C. Shakeela, known mononymously as Shakeela, is an Indian actress and politician who has predominantly acted in Malayalam, Tamil and Telugu language films. She is a member of Indian National Congress. Shakeela debuted in the film Playgirls (1995) at the age of 18.

Early life
Shakeela was born in a Muslim family based in Kodambakkam, Madras, India. Her mother Chan Begum was from Nellore in Andhra Pradesh and father Chan Basha was from Madras. She could not complete her school leaving certificate examination, eventually making her foray into films.

Career
From the beginning of her career, she acted in B movies and softcore pornography.
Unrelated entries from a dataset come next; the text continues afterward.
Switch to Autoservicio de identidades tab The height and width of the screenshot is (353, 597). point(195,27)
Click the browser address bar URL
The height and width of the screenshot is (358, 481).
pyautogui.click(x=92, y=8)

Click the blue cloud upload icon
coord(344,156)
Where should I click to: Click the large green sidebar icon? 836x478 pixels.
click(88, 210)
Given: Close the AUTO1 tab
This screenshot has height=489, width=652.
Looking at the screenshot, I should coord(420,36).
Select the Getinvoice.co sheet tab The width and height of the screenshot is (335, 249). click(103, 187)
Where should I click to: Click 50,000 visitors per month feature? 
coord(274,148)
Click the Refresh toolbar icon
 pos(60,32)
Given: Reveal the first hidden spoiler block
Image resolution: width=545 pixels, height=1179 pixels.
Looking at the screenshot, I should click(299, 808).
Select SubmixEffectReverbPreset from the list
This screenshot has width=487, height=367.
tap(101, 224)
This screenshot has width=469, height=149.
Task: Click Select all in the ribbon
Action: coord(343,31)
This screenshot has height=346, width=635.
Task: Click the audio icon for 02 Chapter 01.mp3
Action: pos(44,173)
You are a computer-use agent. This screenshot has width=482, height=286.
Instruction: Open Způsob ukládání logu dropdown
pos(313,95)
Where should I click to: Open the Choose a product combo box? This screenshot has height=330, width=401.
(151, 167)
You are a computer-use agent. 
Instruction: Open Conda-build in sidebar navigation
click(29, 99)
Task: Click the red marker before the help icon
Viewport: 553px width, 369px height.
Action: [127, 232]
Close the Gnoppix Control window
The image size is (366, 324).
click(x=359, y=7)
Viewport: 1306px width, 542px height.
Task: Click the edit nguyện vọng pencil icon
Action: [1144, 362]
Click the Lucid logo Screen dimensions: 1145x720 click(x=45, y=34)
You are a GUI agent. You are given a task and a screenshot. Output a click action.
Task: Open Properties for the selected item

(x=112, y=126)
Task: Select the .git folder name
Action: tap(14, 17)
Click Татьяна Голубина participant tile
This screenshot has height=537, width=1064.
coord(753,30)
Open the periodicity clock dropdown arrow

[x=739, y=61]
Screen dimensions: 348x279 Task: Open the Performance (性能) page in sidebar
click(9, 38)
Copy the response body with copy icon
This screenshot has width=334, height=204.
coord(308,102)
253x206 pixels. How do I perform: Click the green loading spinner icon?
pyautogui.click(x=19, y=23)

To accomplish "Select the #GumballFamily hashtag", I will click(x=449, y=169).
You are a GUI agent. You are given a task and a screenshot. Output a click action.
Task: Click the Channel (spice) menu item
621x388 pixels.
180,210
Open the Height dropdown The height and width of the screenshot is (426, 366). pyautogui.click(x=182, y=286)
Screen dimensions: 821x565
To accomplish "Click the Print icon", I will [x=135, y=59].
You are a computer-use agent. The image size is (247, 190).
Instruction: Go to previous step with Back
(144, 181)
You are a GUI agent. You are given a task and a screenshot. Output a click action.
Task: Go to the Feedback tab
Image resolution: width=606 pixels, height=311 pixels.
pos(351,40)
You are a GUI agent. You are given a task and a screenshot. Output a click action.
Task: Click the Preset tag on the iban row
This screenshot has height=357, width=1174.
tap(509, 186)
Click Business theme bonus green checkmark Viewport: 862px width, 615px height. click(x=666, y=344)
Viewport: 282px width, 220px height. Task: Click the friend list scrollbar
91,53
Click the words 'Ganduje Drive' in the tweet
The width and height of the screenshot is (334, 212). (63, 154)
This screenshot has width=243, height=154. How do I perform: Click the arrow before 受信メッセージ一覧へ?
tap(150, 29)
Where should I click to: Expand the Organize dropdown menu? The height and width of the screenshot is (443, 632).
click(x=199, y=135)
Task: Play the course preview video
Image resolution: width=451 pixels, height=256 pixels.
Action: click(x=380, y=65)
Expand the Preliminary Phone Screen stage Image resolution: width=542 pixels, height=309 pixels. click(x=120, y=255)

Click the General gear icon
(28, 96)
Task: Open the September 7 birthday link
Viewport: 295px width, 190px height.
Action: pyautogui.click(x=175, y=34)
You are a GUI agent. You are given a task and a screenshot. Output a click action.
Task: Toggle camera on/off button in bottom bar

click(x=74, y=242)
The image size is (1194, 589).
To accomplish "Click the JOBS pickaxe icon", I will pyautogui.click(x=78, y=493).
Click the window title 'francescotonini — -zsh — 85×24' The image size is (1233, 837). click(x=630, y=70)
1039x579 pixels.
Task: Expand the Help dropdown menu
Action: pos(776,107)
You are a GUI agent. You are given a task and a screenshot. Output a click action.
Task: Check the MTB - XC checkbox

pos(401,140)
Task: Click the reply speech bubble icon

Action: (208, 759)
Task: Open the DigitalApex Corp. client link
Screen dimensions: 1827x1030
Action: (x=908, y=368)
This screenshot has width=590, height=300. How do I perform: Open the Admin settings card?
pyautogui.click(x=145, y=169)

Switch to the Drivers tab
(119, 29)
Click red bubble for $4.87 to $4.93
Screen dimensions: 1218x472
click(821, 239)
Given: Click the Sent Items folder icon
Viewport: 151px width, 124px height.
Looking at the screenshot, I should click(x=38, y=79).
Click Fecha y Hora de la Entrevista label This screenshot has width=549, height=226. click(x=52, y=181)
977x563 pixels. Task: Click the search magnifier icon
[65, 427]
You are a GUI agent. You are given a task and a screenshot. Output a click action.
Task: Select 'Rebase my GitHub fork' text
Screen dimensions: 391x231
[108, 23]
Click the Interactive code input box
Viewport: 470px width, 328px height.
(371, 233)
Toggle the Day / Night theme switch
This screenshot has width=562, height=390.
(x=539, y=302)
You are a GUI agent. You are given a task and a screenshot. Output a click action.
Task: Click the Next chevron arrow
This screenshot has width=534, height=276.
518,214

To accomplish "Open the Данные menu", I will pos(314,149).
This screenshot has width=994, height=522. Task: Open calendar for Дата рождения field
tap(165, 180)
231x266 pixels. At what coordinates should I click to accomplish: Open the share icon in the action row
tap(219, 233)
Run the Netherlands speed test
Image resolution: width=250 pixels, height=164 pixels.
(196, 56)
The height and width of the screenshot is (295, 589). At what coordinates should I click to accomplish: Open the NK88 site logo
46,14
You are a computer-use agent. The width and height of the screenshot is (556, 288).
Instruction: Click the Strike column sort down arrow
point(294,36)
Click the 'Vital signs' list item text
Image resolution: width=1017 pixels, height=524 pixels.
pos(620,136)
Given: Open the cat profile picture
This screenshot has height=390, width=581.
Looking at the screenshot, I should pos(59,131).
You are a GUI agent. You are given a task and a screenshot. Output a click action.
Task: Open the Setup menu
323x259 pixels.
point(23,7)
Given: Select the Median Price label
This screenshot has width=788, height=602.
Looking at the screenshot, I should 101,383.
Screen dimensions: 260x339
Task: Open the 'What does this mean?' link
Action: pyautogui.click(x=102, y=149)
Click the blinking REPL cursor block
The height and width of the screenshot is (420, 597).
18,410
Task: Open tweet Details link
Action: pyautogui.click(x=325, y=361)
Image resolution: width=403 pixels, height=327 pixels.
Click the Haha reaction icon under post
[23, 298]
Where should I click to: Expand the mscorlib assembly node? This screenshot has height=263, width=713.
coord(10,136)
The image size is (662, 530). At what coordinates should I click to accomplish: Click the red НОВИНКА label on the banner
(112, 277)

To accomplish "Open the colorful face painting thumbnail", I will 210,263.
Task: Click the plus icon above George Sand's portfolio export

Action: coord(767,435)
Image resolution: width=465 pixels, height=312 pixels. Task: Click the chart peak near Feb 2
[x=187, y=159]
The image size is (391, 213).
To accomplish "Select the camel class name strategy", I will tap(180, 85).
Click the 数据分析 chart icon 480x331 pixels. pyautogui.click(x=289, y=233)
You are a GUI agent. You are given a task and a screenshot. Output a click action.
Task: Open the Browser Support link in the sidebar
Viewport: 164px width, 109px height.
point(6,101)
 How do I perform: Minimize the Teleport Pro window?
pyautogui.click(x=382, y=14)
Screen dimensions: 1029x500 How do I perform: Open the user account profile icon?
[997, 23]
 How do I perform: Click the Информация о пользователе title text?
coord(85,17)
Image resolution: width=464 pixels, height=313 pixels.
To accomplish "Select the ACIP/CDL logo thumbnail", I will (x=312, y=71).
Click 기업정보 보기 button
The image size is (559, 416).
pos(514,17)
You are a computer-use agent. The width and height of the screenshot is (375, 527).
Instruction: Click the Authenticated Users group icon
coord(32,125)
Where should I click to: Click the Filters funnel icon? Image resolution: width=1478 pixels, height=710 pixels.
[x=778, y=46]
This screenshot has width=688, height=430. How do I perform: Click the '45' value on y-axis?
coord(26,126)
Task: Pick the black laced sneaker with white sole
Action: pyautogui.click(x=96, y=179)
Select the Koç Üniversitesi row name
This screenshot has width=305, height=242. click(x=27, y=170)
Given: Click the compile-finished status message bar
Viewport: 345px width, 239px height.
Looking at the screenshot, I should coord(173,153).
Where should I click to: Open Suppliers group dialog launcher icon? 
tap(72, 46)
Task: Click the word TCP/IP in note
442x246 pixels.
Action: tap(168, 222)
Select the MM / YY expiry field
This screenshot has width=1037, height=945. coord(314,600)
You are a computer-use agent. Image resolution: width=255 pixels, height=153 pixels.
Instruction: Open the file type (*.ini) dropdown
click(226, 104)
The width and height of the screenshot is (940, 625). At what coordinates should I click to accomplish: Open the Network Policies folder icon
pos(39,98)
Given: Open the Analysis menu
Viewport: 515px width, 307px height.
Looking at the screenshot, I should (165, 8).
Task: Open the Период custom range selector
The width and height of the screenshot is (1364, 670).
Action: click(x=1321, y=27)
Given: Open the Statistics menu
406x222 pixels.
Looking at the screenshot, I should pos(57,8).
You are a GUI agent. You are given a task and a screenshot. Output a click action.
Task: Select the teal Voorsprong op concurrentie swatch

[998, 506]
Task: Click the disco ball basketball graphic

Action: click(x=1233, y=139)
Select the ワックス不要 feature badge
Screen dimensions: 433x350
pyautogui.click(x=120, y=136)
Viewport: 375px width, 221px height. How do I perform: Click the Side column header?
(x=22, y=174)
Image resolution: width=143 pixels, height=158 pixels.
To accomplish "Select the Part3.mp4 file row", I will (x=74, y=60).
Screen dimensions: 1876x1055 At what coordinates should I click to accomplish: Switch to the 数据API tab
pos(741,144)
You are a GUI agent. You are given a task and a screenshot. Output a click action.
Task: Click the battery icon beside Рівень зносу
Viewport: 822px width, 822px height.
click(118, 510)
One of her big hits was Kinnarathumbikal, which brought her into limelight and resulted in an unheard-of craze for her from youngsters to the old. She did a few controversial topless scenes in her initial movies until she got noticed. Her B movieswere dubbed and released in almost all Indian languages. Her films were dubbed into foreign languages like Nepalese, Chinese, and Sinhala. After she acted in several movies, the soft-porn movies in India were colloquially called as "shakeela films". Shakeela hired a body double Surayya Banu to do her topless scenes.

Shakeela started appearing in family character roles in Tamil, Telugu and Kannada language movies since 2003. She wrote her autobiography in Malayalam, which covered her family, her background, as well as her acquaintance with notable film personalities, politicians and childhood friends.

In January 2018, she announced her 250th film as an actor, Sheelavathi, would begin production.

Personal life
In 2012, Shakeela announced that she will no longer act in B grade movies. Shakeela released her autobiography Shakeela: Aatmakatha in 2013.  She also adopted a daughter named Mila.

Politics

Shakeela joined the Indian National Congress in March 2021.

Filmography

As an actress
Shakeela has featured in over 250 in Malayalam, Tamil, Hindi, Kannada, Odia and Telugu Language films in various roles.

Television

In popular culture
Indrajit Lankesh directed her biopic Shakeela based on her life in which Richa Chadda portrays the title character.

References

External links
 
Shakeela biopic official website

Living people
Actresses from Chennai
Actresses in Tamil cinema
Actresses in Telugu cinema
Actresses in Malayalam cinema
Actresses in Kannada cinema
20th-century Indian actresses
Indian film actresses
21st-century Indian actresses
Actresses in Malayalam television
Actresses in Odia cinema
21st-century Indian film directors
Indian women film directors
Malayalam film directors
Telugu film directors
Bigg Boss Kannada contestants
Actresses from Andhra Pradesh
People from Nellore district
People from Nellore
Year of birth missing (living people)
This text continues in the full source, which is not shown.